== Exercise details ==
Copy out every record below with complete accuracy.

Records from a data collection:
--- --- ---
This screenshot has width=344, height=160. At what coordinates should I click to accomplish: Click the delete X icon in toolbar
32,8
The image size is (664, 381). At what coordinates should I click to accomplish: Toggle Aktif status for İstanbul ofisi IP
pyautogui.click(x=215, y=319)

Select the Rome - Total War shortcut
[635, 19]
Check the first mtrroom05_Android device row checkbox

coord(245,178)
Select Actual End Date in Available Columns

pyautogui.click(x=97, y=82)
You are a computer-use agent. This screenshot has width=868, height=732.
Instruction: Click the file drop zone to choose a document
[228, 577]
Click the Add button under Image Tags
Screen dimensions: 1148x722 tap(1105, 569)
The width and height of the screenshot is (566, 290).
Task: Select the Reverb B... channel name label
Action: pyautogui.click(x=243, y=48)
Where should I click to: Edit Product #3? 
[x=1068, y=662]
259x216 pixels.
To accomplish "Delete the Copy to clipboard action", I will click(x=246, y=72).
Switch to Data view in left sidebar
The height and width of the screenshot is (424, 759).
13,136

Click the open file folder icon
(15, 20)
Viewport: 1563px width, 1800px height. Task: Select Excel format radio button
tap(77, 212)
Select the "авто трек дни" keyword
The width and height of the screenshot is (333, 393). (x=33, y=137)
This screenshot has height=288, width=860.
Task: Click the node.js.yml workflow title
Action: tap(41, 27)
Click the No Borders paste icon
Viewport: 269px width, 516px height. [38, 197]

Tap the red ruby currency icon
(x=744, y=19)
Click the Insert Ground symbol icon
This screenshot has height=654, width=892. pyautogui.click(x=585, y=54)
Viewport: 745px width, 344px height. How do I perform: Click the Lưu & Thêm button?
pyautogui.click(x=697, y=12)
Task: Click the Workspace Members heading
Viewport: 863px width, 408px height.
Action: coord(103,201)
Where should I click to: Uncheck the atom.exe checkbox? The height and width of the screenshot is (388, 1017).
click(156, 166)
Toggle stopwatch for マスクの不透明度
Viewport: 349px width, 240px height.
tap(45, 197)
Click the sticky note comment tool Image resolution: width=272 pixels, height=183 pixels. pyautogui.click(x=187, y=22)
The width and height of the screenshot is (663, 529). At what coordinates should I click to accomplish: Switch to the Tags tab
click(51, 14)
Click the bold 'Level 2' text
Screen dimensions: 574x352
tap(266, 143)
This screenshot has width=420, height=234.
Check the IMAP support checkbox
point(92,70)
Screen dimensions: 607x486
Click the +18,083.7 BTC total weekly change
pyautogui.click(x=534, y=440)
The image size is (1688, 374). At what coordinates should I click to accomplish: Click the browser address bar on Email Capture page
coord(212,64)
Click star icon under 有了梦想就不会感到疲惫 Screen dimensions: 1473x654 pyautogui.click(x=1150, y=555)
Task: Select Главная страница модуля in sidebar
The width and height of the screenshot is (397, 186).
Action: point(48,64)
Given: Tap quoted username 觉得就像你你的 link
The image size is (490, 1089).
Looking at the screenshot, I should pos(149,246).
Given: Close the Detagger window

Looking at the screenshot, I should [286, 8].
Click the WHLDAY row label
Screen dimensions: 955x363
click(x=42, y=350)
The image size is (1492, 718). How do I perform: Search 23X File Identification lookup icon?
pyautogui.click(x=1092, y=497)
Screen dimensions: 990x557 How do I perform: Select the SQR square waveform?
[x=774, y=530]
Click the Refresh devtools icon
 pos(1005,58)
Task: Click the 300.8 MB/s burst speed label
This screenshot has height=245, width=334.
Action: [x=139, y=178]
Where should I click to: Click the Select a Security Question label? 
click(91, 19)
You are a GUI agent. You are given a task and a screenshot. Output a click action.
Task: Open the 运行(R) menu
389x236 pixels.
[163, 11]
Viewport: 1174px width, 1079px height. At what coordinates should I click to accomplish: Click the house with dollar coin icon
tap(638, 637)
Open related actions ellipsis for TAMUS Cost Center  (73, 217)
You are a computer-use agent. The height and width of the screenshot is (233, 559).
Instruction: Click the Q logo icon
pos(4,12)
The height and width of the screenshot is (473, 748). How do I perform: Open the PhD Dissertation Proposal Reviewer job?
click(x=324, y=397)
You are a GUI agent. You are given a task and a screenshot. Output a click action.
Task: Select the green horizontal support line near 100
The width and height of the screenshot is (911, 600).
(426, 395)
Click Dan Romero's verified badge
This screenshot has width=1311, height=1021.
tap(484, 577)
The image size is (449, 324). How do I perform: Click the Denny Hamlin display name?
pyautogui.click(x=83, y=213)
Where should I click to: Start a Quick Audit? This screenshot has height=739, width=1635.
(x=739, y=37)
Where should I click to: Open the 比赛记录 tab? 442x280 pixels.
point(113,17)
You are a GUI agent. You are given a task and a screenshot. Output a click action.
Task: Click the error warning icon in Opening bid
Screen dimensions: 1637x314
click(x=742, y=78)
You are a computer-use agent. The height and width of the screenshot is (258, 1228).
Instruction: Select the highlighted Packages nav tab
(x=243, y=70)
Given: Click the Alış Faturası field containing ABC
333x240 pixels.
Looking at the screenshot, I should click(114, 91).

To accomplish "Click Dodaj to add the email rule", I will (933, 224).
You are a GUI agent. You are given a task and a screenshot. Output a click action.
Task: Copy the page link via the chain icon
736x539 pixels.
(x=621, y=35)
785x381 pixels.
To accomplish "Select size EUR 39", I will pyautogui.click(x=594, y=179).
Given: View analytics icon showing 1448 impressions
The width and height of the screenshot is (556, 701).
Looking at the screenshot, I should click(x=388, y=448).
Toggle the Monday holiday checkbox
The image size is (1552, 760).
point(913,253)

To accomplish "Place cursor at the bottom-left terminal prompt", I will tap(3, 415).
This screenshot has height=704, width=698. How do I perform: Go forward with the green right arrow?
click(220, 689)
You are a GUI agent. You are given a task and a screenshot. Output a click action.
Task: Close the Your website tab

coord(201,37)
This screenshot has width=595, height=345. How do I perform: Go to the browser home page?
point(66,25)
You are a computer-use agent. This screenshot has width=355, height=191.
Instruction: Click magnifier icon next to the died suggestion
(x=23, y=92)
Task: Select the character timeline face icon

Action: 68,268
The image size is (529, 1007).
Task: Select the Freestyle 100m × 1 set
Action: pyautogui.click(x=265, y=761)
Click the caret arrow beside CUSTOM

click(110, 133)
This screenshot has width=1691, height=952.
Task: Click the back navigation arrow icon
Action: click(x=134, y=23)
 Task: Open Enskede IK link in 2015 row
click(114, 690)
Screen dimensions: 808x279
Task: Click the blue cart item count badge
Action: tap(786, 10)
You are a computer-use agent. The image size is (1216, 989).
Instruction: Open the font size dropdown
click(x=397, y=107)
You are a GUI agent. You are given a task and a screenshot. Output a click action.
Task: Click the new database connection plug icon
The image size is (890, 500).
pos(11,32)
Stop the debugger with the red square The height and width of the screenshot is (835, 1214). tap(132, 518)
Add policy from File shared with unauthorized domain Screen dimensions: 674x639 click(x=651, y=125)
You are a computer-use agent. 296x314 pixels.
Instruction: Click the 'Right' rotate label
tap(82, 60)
--- --- ---
== Task solution ==
This screenshot has width=344, height=160. At what coordinates should I click to accomplish: Click the delete X icon in toolbar
32,8
The image size is (664, 381). At what coordinates should I click to accomplish: Toggle Aktif status for İstanbul ofisi IP
pyautogui.click(x=215, y=319)

Select the Rome - Total War shortcut
[635, 19]
Check the first mtrroom05_Android device row checkbox

coord(245,178)
Select Actual End Date in Available Columns

pyautogui.click(x=97, y=82)
You are a computer-use agent. This screenshot has width=868, height=732.
Instruction: Click the file drop zone to choose a document
[228, 577]
Click the Add button under Image Tags
Screen dimensions: 1148x722 tap(1105, 569)
The width and height of the screenshot is (566, 290).
Task: Select the Reverb B... channel name label
Action: pyautogui.click(x=243, y=48)
Where should I click to: Edit Product #3? 
[x=1068, y=662]
259x216 pixels.
To accomplish "Delete the Copy to clipboard action", I will click(x=246, y=72).
Switch to Data view in left sidebar
The height and width of the screenshot is (424, 759).
13,136

Click the open file folder icon
(15, 20)
Viewport: 1563px width, 1800px height. Task: Select Excel format radio button
tap(77, 212)
Select the "авто трек дни" keyword
The width and height of the screenshot is (333, 393). (x=33, y=137)
This screenshot has height=288, width=860.
Task: Click the node.js.yml workflow title
Action: tap(41, 27)
Click the No Borders paste icon
Viewport: 269px width, 516px height. [38, 197]

Tap the red ruby currency icon
(x=744, y=19)
Click the Insert Ground symbol icon
This screenshot has height=654, width=892. pyautogui.click(x=585, y=54)
Viewport: 745px width, 344px height. How do I perform: Click the Lưu & Thêm button?
pyautogui.click(x=697, y=12)
Task: Click the Workspace Members heading
Viewport: 863px width, 408px height.
Action: coord(103,201)
Where should I click to: Uncheck the atom.exe checkbox? The height and width of the screenshot is (388, 1017).
click(156, 166)
Toggle stopwatch for マスクの不透明度
Viewport: 349px width, 240px height.
tap(45, 197)
Click the sticky note comment tool Image resolution: width=272 pixels, height=183 pixels. pyautogui.click(x=187, y=22)
The width and height of the screenshot is (663, 529). At what coordinates should I click to accomplish: Switch to the Tags tab
click(51, 14)
Click the bold 'Level 2' text
Screen dimensions: 574x352
tap(266, 143)
This screenshot has width=420, height=234.
Check the IMAP support checkbox
point(92,70)
Screen dimensions: 607x486
Click the +18,083.7 BTC total weekly change
pyautogui.click(x=534, y=440)
The image size is (1688, 374). At what coordinates should I click to accomplish: Click the browser address bar on Email Capture page
coord(212,64)
Click star icon under 有了梦想就不会感到疲惫 Screen dimensions: 1473x654 pyautogui.click(x=1150, y=555)
Task: Select Главная страница модуля in sidebar
The width and height of the screenshot is (397, 186).
Action: point(48,64)
Given: Tap quoted username 觉得就像你你的 link
The image size is (490, 1089).
Looking at the screenshot, I should pos(149,246).
Given: Close the Detagger window

Looking at the screenshot, I should [286, 8].
Click the WHLDAY row label
Screen dimensions: 955x363
click(x=42, y=350)
The image size is (1492, 718). How do I perform: Search 23X File Identification lookup icon?
pyautogui.click(x=1092, y=497)
Screen dimensions: 990x557 How do I perform: Select the SQR square waveform?
[x=774, y=530]
Click the Refresh devtools icon
 pos(1005,58)
Task: Click the 300.8 MB/s burst speed label
This screenshot has height=245, width=334.
Action: [x=139, y=178]
Where should I click to: Click the Select a Security Question label? 
click(91, 19)
You are a GUI agent. You are given a task and a screenshot. Output a click action.
Task: Open the 运行(R) menu
389x236 pixels.
[163, 11]
Viewport: 1174px width, 1079px height. At what coordinates should I click to accomplish: Click the house with dollar coin icon
tap(638, 637)
Open related actions ellipsis for TAMUS Cost Center  (73, 217)
You are a computer-use agent. The height and width of the screenshot is (233, 559).
Instruction: Click the Q logo icon
pos(4,12)
The height and width of the screenshot is (473, 748). How do I perform: Open the PhD Dissertation Proposal Reviewer job?
click(x=324, y=397)
You are a GUI agent. You are given a task and a screenshot. Output a click action.
Task: Select the green horizontal support line near 100
The width and height of the screenshot is (911, 600).
(426, 395)
Click Dan Romero's verified badge
This screenshot has width=1311, height=1021.
tap(484, 577)
The image size is (449, 324). How do I perform: Click the Denny Hamlin display name?
pyautogui.click(x=83, y=213)
Where should I click to: Start a Quick Audit? This screenshot has height=739, width=1635.
(x=739, y=37)
Where should I click to: Open the 比赛记录 tab? 442x280 pixels.
point(113,17)
You are a GUI agent. You are given a task and a screenshot. Output a click action.
Task: Click the error warning icon in Opening bid
Screen dimensions: 1637x314
click(x=742, y=78)
You are a computer-use agent. The height and width of the screenshot is (258, 1228).
Instruction: Select the highlighted Packages nav tab
(x=243, y=70)
Given: Click the Alış Faturası field containing ABC
333x240 pixels.
Looking at the screenshot, I should click(114, 91).

To accomplish "Click Dodaj to add the email rule", I will (933, 224).
You are a GUI agent. You are given a task and a screenshot. Output a click action.
Task: Copy the page link via the chain icon
736x539 pixels.
(x=621, y=35)
785x381 pixels.
To accomplish "Select size EUR 39", I will pyautogui.click(x=594, y=179).
Given: View analytics icon showing 1448 impressions
The width and height of the screenshot is (556, 701).
Looking at the screenshot, I should click(x=388, y=448).
Toggle the Monday holiday checkbox
The image size is (1552, 760).
point(913,253)

To accomplish "Place cursor at the bottom-left terminal prompt", I will tap(3, 415).
This screenshot has height=704, width=698. How do I perform: Go forward with the green right arrow?
click(220, 689)
You are a GUI agent. You are given a task and a screenshot. Output a click action.
Task: Close the Your website tab

coord(201,37)
This screenshot has width=595, height=345. How do I perform: Go to the browser home page?
point(66,25)
You are a computer-use agent. This screenshot has width=355, height=191.
Instruction: Click magnifier icon next to the died suggestion
(x=23, y=92)
Task: Select the character timeline face icon

Action: 68,268
The image size is (529, 1007).
Task: Select the Freestyle 100m × 1 set
Action: pyautogui.click(x=265, y=761)
Click the caret arrow beside CUSTOM

click(110, 133)
This screenshot has width=1691, height=952.
Task: Click the back navigation arrow icon
Action: click(x=134, y=23)
 Task: Open Enskede IK link in 2015 row
click(114, 690)
Screen dimensions: 808x279
Task: Click the blue cart item count badge
Action: tap(786, 10)
You are a computer-use agent. The image size is (1216, 989).
Instruction: Open the font size dropdown
click(x=397, y=107)
You are a GUI agent. You are given a task and a screenshot. Output a click action.
Task: Click the new database connection plug icon
The image size is (890, 500).
pos(11,32)
Stop the debugger with the red square The height and width of the screenshot is (835, 1214). tap(132, 518)
Add policy from File shared with unauthorized domain Screen dimensions: 674x639 click(x=651, y=125)
You are a computer-use agent. 296x314 pixels.
Instruction: Click the 'Right' rotate label
tap(82, 60)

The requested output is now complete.